▶ [TASK OBJECTIVE]: Report, as a bare number, how many lines in the data contain "value".
DATA FOR PROCESSING section start
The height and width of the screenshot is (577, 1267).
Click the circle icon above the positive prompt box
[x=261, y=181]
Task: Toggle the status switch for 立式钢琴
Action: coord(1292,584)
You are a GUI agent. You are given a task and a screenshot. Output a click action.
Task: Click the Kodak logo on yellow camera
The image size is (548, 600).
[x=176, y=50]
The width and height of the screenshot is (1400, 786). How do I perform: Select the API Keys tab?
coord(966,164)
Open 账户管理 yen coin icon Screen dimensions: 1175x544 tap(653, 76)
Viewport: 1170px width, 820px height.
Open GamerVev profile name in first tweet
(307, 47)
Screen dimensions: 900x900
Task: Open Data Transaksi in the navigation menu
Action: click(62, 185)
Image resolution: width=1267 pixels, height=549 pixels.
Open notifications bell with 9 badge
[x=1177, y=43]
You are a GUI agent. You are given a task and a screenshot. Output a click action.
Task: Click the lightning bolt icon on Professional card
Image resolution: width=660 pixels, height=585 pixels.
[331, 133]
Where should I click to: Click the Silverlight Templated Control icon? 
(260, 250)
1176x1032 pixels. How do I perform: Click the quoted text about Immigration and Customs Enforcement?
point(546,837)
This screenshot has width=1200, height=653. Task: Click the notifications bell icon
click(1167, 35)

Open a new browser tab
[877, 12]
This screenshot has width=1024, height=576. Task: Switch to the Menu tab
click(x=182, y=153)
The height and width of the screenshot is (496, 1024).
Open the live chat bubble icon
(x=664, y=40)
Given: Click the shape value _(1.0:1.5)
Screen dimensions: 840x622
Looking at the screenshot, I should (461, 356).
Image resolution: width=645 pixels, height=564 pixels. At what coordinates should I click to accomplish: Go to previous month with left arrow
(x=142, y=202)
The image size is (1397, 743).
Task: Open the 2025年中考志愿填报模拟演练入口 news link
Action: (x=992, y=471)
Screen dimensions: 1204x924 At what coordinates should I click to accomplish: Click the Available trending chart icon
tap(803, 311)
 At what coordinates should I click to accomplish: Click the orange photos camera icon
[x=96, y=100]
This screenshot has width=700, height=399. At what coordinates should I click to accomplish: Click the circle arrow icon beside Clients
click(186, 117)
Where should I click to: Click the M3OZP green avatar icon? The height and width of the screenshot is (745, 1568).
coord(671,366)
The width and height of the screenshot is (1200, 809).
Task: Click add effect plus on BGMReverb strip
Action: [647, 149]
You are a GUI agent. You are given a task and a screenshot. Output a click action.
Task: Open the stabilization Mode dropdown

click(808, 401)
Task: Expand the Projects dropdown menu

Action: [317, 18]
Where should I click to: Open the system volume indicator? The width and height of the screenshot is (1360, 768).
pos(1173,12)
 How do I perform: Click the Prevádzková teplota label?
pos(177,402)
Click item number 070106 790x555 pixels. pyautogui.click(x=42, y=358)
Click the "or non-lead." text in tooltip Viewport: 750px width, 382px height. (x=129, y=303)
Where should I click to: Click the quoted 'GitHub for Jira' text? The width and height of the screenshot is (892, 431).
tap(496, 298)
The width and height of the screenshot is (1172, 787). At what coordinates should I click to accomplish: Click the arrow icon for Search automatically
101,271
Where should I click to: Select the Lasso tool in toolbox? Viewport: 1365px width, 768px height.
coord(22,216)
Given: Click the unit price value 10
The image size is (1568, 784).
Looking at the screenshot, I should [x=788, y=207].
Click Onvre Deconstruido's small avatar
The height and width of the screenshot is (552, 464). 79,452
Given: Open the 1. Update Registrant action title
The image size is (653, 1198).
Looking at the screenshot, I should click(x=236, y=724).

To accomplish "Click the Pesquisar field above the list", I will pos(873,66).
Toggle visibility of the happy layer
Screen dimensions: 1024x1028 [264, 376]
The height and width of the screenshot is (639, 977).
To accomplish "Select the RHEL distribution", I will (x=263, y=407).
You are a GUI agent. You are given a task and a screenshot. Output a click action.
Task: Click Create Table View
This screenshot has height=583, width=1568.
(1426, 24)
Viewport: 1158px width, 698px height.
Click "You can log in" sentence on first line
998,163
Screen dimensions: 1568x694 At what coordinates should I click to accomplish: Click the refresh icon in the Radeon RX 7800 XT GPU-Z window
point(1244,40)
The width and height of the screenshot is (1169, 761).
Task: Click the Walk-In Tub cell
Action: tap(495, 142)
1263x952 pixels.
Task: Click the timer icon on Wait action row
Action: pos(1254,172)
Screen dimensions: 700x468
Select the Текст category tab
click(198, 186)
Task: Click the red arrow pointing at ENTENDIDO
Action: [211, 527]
DATA FOR PROCESSING section end
▶ [RESPONSE BOX]: 2